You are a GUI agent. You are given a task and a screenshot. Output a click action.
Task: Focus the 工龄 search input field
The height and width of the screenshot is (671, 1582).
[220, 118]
.....
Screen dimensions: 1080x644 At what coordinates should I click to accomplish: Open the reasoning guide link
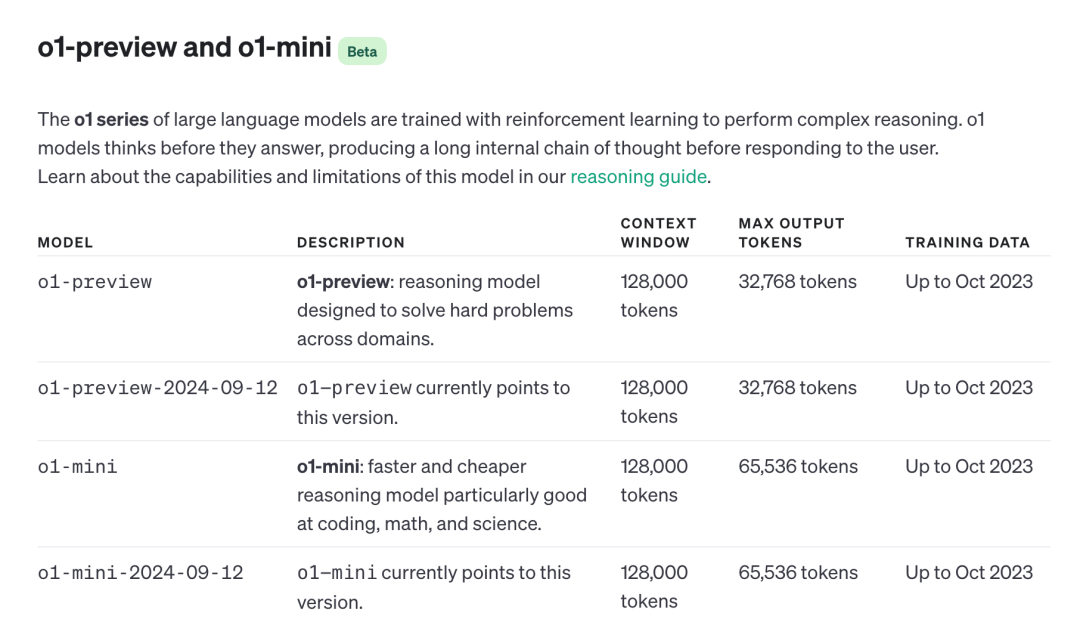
.....
*Description of the task*
Whenever the word "click" appears in a line of the listing, copy out that line.

*Response to the task*
You are a GUI agent. You are given a task and a screenshot. Output a click action.
Screen dimensions: 1080x644 At what coordinates should I click to accomplish: Open the reasoning guide link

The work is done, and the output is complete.